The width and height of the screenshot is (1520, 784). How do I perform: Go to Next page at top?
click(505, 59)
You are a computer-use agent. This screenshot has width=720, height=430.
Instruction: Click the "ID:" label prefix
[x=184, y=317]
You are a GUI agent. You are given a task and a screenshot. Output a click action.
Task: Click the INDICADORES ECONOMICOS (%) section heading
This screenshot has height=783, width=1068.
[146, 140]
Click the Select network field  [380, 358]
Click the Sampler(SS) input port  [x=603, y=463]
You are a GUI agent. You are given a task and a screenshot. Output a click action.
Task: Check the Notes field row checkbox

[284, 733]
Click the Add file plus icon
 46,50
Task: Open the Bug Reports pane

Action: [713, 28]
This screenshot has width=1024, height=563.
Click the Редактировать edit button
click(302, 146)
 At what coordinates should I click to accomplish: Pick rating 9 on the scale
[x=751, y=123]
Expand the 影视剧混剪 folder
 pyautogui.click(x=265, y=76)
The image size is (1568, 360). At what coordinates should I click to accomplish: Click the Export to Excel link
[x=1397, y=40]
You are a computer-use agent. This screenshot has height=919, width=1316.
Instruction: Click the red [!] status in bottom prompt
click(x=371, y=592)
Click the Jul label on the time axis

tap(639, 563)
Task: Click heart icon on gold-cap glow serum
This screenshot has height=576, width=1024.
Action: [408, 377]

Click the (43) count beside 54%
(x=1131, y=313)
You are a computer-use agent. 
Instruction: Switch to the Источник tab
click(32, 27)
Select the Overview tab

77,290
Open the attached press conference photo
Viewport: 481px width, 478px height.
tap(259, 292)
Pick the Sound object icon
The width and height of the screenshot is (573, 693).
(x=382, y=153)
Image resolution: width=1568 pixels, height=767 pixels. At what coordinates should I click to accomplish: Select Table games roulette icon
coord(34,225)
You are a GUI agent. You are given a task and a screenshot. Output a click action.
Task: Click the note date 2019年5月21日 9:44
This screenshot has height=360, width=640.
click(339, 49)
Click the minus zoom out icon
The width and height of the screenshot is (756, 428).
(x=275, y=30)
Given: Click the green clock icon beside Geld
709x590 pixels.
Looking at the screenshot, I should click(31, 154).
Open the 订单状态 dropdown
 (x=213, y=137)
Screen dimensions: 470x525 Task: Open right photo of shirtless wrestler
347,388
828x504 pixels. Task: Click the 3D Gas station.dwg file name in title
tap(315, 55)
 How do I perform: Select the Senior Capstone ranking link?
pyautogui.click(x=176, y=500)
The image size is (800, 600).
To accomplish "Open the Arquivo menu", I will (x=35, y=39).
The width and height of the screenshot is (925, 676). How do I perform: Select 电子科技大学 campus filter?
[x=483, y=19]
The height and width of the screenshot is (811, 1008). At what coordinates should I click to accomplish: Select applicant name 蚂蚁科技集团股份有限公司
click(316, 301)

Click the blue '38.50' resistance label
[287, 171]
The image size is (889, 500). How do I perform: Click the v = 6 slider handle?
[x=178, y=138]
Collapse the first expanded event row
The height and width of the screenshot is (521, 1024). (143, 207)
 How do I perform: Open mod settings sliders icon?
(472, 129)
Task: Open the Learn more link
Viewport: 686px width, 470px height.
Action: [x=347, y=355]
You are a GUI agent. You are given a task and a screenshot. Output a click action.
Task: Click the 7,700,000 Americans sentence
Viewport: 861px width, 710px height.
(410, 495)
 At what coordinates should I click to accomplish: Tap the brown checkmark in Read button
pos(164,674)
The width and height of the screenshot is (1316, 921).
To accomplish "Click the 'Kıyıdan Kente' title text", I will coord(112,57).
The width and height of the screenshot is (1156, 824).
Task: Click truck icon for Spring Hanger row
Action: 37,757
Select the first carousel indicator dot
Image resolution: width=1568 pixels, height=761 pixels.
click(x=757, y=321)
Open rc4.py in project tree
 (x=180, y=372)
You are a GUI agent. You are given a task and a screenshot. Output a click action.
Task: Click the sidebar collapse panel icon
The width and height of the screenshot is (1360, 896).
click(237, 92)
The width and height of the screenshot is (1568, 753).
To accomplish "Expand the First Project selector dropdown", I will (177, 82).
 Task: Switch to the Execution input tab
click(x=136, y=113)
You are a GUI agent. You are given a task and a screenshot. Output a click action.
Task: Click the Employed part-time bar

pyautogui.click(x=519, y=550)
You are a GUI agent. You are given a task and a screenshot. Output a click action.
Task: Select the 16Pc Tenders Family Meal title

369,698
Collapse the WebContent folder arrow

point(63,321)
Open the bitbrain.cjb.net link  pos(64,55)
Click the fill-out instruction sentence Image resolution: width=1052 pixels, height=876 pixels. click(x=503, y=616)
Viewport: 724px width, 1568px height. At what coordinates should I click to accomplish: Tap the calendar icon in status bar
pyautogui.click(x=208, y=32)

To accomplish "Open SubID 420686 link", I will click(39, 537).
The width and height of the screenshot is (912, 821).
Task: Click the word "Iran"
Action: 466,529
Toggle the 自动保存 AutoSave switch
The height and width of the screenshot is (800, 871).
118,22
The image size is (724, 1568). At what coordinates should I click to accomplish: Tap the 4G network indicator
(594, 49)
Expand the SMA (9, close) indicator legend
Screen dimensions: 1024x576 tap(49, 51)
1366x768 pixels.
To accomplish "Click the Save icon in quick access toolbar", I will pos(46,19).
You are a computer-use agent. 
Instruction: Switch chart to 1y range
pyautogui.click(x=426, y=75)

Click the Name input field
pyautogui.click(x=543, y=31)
....
Recast the lines of the records above as a JSON list of strings, one string per line, omitting blank lines.

[
  "The width and height of the screenshot is (1520, 784). How do I perform: Go to Next page at top?",
  "click(505, 59)",
  "You are a computer-use agent. This screenshot has width=720, height=430.",
  "Instruction: Click the \"ID:\" label prefix",
  "[x=184, y=317]",
  "You are a GUI agent. You are given a task and a screenshot. Output a click action.",
  "Task: Click the INDICADORES ECONOMICOS (%) section heading",
  "This screenshot has height=783, width=1068.",
  "[146, 140]",
  "Click the Select network field  [380, 358]",
  "Click the Sampler(SS) input port  [x=603, y=463]",
  "You are a GUI agent. You are given a task and a screenshot. Output a click action.",
  "Task: Check the Notes field row checkbox",
  "[284, 733]",
  "Click the Add file plus icon",
  " 46,50",
  "Task: Open the Bug Reports pane",
  "Action: [713, 28]",
  "This screenshot has width=1024, height=563.",
  "Click the Редактировать edit button",
  "click(302, 146)",
  " At what coordinates should I click to accomplish: Pick rating 9 on the scale",
  "[x=751, y=123]",
  "Expand the 影视剧混剪 folder",
  " pyautogui.click(x=265, y=76)",
  "The image size is (1568, 360). At what coordinates should I click to accomplish: Click the Export to Excel link",
  "[x=1397, y=40]",
  "You are a computer-use agent. This screenshot has height=919, width=1316.",
  "Instruction: Click the red [!] status in bottom prompt",
  "click(x=371, y=592)",
  "Click the Jul label on the time axis",
  "tap(639, 563)",
  "Task: Click heart icon on gold-cap glow serum",
  "This screenshot has height=576, width=1024.",
  "Action: [408, 377]",
  "Click the (43) count beside 54%",
  "(x=1131, y=313)",
  "You are a computer-use agent. ",
  "Instruction: Switch to the Источник tab",
  "click(32, 27)",
  "Select the Overview tab",
  "77,290",
  "Open the attached press conference photo",
  "Viewport: 481px width, 478px height.",
  "tap(259, 292)",
  "Pick the Sound object icon",
  "The width and height of the screenshot is (573, 693).",
  "(x=382, y=153)",
  "Image resolution: width=1568 pixels, height=767 pixels. At what coordinates should I click to accomplish: Select Table games roulette icon",
  "coord(34,225)",
  "You are a GUI agent. You are given a task and a screenshot. Output a click action.",
  "Task: Click the note date 2019年5月21日 9:44",
  "This screenshot has height=360, width=640.",
  "click(339, 49)",
  "Click the minus zoom out icon",
  "The width and height of the screenshot is (756, 428).",
  "(x=275, y=30)",
  "Given: Click the green clock icon beside Geld",
  "709x590 pixels.",
  "Looking at the screenshot, I should click(31, 154).",
  "Open the 订单状态 dropdown",
  " (x=213, y=137)",
  "Screen dimensions: 470x525 Task: Open right photo of shirtless wrestler",
  "347,388",
  "828x504 pixels. Task: Click the 3D Gas station.dwg file name in title",
  "tap(315, 55)",
  " How do I perform: Select the Senior Capstone ranking link?",
  "pyautogui.click(x=176, y=500)",
  "The image size is (800, 600).",
  "To accomplish \"Open the Arquivo menu\", I will (x=35, y=39).",
  "The width and height of the screenshot is (925, 676). How do I perform: Select 电子科技大学 campus filter?",
  "[x=483, y=19]",
  "The height and width of the screenshot is (811, 1008). At what coordinates should I click to accomplish: Select applicant name 蚂蚁科技集团股份有限公司",
  "click(316, 301)",
  "Click the blue '38.50' resistance label",
  "[287, 171]",
  "The image size is (889, 500). How do I perform: Click the v = 6 slider handle?",
  "[x=178, y=138]",
  "Collapse the first expanded event row",
  "The height and width of the screenshot is (521, 1024). (143, 207)",
  " How do I perform: Open mod settings sliders icon?",
  "(472, 129)",
  "Task: Open the Learn more link",
  "Viewport: 686px width, 470px height.",
  "Action: [x=347, y=355]",
  "You are a GUI agent. You are given a task and a screenshot. Output a click action.",
  "Task: Click the 7,700,000 Americans sentence",
  "Viewport: 861px width, 710px height.",
  "(410, 495)",
  " At what coordinates should I click to accomplish: Tap the brown checkmark in Read button",
  "pos(164,674)",
  "The width and height of the screenshot is (1316, 921).",
  "To accomplish \"Click the 'Kıyıdan Kente' title text\", I will coord(112,57).",
  "The width and height of the screenshot is (1156, 824).",
  "Task: Click truck icon for Spring Hanger row",
  "Action: 37,757",
  "Select the first carousel indicator dot",
  "Image resolution: width=1568 pixels, height=761 pixels.",
  "click(x=757, y=321)",
  "Open rc4.py in project tree",
  " (x=180, y=372)",
  "You are a GUI agent. You are given a task and a screenshot. Output a click action.",
  "Task: Click the sidebar collapse panel icon",
  "The width and height of the screenshot is (1360, 896).",
  "click(237, 92)",
  "The width and height of the screenshot is (1568, 753).",
  "To accomplish \"Expand the First Project selector dropdown\", I will (177, 82).",
  " Task: Switch to the Execution input tab",
  "click(x=136, y=113)",
  "You are a GUI agent. You are given a task and a screenshot. Output a click action.",
  "Task: Click the Employed part-time bar",
  "pyautogui.click(x=519, y=550)",
  "You are a GUI agent. You are given a task and a screenshot. Output a click action.",
  "Task: Select the 16Pc Tenders Family Meal title",
  "369,698",
  "Collapse the WebContent folder arrow",
  "point(63,321)",
  "Open the bitbrain.cjb.net link  pos(64,55)",
  "Click the fill-out instruction sentence Image resolution: width=1052 pixels, height=876 pixels. click(x=503, y=616)",
  "Viewport: 724px width, 1568px height. At what coordinates should I click to accomplish: Tap the calendar icon in status bar",
  "pyautogui.click(x=208, y=32)",
  "To accomplish \"Open SubID 420686 link\", I will click(39, 537).",
  "The width and height of the screenshot is (912, 821).",
  "Task: Click the word \"Iran\"",
  "Action: 466,529",
  "Toggle the 自动保存 AutoSave switch",
  "The height and width of the screenshot is (800, 871).",
  "118,22",
  "The image size is (724, 1568). At what coordinates should I click to accomplish: Tap the 4G network indicator",
  "(594, 49)",
  "Expand the SMA (9, close) indicator legend",
  "Screen dimensions: 1024x576 tap(49, 51)",
  "1366x768 pixels.",
  "To accomplish \"Click the Save icon in quick access toolbar\", I will pos(46,19).",
  "You are a computer-use agent. ",
  "Instruction: Switch chart to 1y range",
  "pyautogui.click(x=426, y=75)",
  "Click the Name input field",
  "pyautogui.click(x=543, y=31)"
]